Recently, Radio New Zealand (RNZ) reported that New Zealand is politically linked ito the US Wideband Global Satellite (WGS) programme, and commercially through Rocket Lab's multiplying contracts with the Pentagon and major military contractors including Lockheed Martin. The US wants help with a $1.6 billion project to launch two new, much more powerful satellites. According to RNZ, New Zealand is putting $15 million towards launching the new WGS satellite carrying prototype counter-jamming tech to keep warfighters connected in contested battlespaces. 

Even though New Zealand’s rocket launching capabilities are unique among nations of its size, they are not the only asset regarding space defence capabilities. The Defence Technology Agency (DTA) is a unit of the New Zealand Defence Force (NZDF) providing applied research, exploratory development and advice about military technology. One of its programs is dedicated to research on surveillance of space activities and space domain interoperability of NZDF navigation and timing services. A few years ago, DTA announced the creation of a small optical space awareness observatory to monitor satellites, with the aim of detecting any deviation from the predicted orbit or unusual behaviour. 

Such capability offers international cooperation opportunities. New Zealand’s unique geographic location in the South Pacific offers the capability to monitor satellite passes that cannot be observed from other locations. 

And there is a demand for this. Hypersonic missile development is fuelling the push for more advanced satellite warning systems. Building this capability could potentially become another interesting space asset for New Zealand to bring to the AUKUS table. 

Policy and political challenges 

In its Overview of Defence Interests and Engagements in Space, the New Zealand Defence Force announced intentions to have its own space systems, reducing reliance on other countries. However, the document does not specify how.  

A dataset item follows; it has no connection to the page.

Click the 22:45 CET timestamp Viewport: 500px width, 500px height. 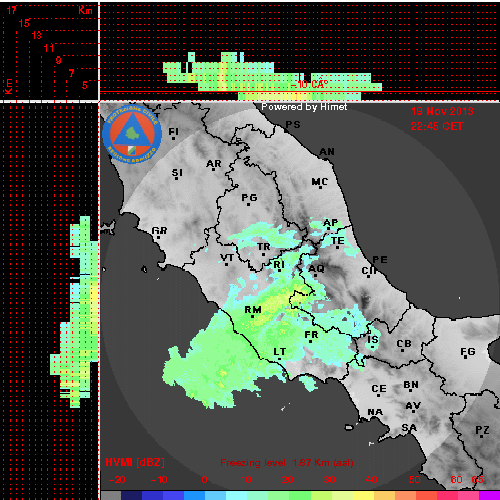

The National Party campaigned on raising defence spending but is more reticent in office. The coalition agreements say nothing about space, and the Government faces tough choices amid growing high-tech demands. The National Party was also ambitious in campaining for a $10 billion space industry by 2030, but the Minister for Space  has been warned of several challenges to this. This includes the lack of official expertise to run safety assessments for space launches, limiting future growth.  

The minister was also briefed about New Zealand Government spending on space being low in comparison to other countries. The Government is not an anchor customer for space companies operating out of New Zealand. This means that companies in New Zealand not only miss out on the direct benefits of having a big customer, but they also miss the benefits of having Government contracts providing confidence to investors, customers, and other governments looking for partnerships.  

The briefing also states that, although the NZDF is heavily reliant on space-based capabilities, New Zealand does not have any space assets of its own in orbit, instead relying entirely on international partners or commercial operators. This contrasts with many overseas militaries with large space-specific budgets. According to the briefing, the absence of dedicated national space science and exploration programmes, sovereign space missions, and not having the NZDF as a customer for domestic space companies are great challenges to the growth of the space sector in New Zealand.  

This being the case, the flight path to engaging with AUKUS through space might end up being quite bumpy.